*Pasaje seleccionado*

HUMILDAD


Virtud cristiana que consiste en el conocimiento de nuestra bajeza y miseria y obrar conformes a él. Naturaleza. En comparación con la plenitud de Dios las perfecciones del hombre son insignificantes. Del reconocimiento práctico de esta diferencia infinita surge la h. En cuanto esta verdad es regla directiva de la voluntad, el hombre reconoce que depende absolutamente de Dios. Así, pues, la h. no apunta a un fin medio sino que dispone los actos humanos para que puedan ser informados por el último fin y ocupa, por tanto, en una concepción meramente natural del hombre, el lugar de la caridad, forma de todas las virtudes. Si no se diera un fin sobrenatural la tendencia al último fin natural tendría que basarse en una relación de dependencia con Dios que habría que situar en el terreno de la justicia. Por esa relación el hombre reconocería a Dios como autor de todo lo que existe, incluyendo el hombre mismo, y admitiría que debe corresponderle con todo lo que es y lo que hace. Por otra parte, bajo el influjo de esa relación, sería consciente de que por más que hiciera nunca podría pagar a Dios todo lo que de Él ha recibido, y además reconocería que la deuda inicial aumenta de día en día porque no puede hacer nada si Dios no interviene de modo necesario en su obrar. De este modo la h. es propiamente una parte potencial de la justicia, que coincide en gran parte con la virtud de la religión (v.). En su cumplimiento se agota la perfección natural del hombre. De acuerdo con esta concepción decía S. Teresa que «humildad es andar en verdad», y Tanquerey enseña que la humildad radica en la verdad y en la justicia (o. c. en bibl. n° 1128).
     
      Elevado el hombre al orden sobrenatural (v.) ya no es considerado por Dios como siervo sino como amigo (cfr. lo 15,15). Esta transformación operada por la gracia comprende una modificación completa de su último fin y del modo de tender a él. Dios le da al hombre tal como es en sí mismo. Se trata de una donación que sólo puede ser correspondida de modo adecuado, aunque siempre insuficiente, con una dedicación amorosa del hombre a Dios. Éste es el ámbito de la caridad (v.).

*Reto 1*
¿Concuerdan con el texto sobre la humildad estas afirmaciones? (a) La humildad es una parte potencial de la justicia. (b) Santa Teresa decía que la humildad es andar en caridad. (c) Una vez elevado al orden sobrenatural, Dios considera al hombre como siervo. Responde sí o no a cada una y cita literalmente las palabras del texto que lo deciden.
*Reto 2*
¿Qué términos del texto sobre la humildad llevan a continuación la remisión «(v.)»? Enuméralos todos.
*Reto 3*
Retoma el texto sobre la humildad a partir de su última oración y continúalo.

*Material de consulta*
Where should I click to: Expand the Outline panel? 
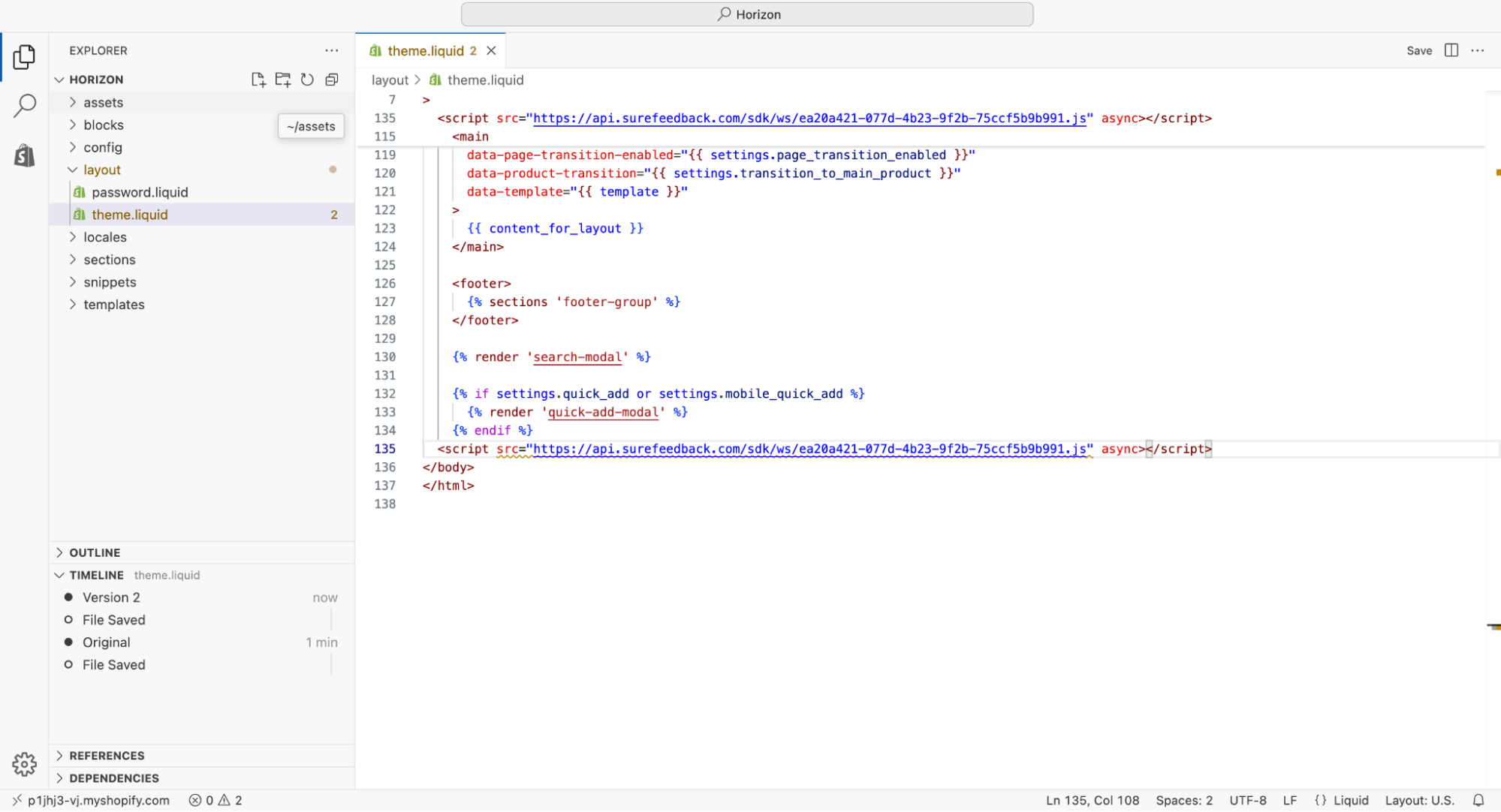[95, 552]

*Respuesta correcta 1*
(a) Sí: «la h. es propiamente una parte potencial de la justicia».
(b) No: «humildad es andar en verdad».
(c) No: «ya no es considerado por Dios como siervo sino como amigo».

*Respuesta correcta 2*
religión, orden sobrenatural, caridad

*Respuesta correcta 3*
      Lo que se ha de dar a Dios por caridad no excluye, sin embargo, lo que se le debe dar por justicia. Al contrario, tan sólo mediante el pleno ejercicio de la h. es posible recibir la gracia santificante y con ella las virtudes sobrenaturales y las teologales. «Dios resiste a los soberbios y da su gracia a los humildes» (1 Pet 5,5). La misma h. se recibe como una virtud sobrenatural con la vida de la gracia. A diferencia de la h. natural o adquirida la sobrenatural tiene por objeto fundar siempre la vida del hombre de acuerdo con la remuneración sobrenatural, totalmente inmerecida, que nos ha sido prometida con la revelación de la vida íntima de Dios. Y dado que la elevación al orden sobrenatural pone de manifiesto una diferencia entre Dios y el hombre todavía mayor que la conocida solamente por la razón, la h. sobrenatural obliga a negarse a uno mismo de una forma aparentemente contradictoria con la naturaleza humana. Así S. Bernardo define la humildad como «virtud por la que el hombre se desprecia a sí mismo, después de conocerse perfectísimamente» (o. c. en bibl. cap. 1, no 2). La caridad sigue al conocimiento sobrenatural de Dios, pero antes es necesario que también bajo la luz de la fe el hombre conozca más perfectamente que delante de Dios es nada. Este conocimiento, en cuanto es un saber práctico, es la virtud sobrenatural de la h.
     
      Fundamento bíblico. Los filósofos precristianos no llegaron a conocer más que un fin último general, nó identificado con un ser individual trascendente. Por. eso no estuvieron siempre en condiciones de recoger toda la hondura que debe tener la actitud religiosa humana y tendieron a fijar como fin del hombre algunos de los aspectos de su vitalidad racional: el conocimiento de sí mismo (Sócrates), el uso de la razón (Aristóteles), el dominio de sí mismo (los estoicos), etc. Todo ello hace que el sentido profundo de la h. no les sea siempre fácilmente asequible y que a veces la identifiquen como simple dominio de las pasiones, como actitud de no rebelarse frente al destino, como moderación (de ahí la condena griega de la hybris), etc.
     
      Con la Revelación cristiana esta virtud adquiere su pleno sentido. Si el cristiano es una criatura pecadora, perdonada y elevada a la dignidad de hijo de Dios, por la misericordiosa iniciativa que le colma de sus dones, es lógico que reconozca su indigencia nativa, que tenga el sentido de sus límites, de su insuficiencia, de su pequeñez, y que se estime en su justo valor, es decir, como un ser que no tiene nada propio, sino que todo lo ha recibido. La aceptación de esta verdad es la virtud de la humildad, que reúne los matices de pobreza, modestia y dulzura del Antiguo Testamento (cfr. Lc 1,52; 3,5; Mt 18,4; 23,12; Rm 12,16; 2 Cr. 11,7; lac 1,9; 4,6; etc.)» (C. Spicq, Teología moral del Nuevo Testamento, 1, Pamplona 1970, 153).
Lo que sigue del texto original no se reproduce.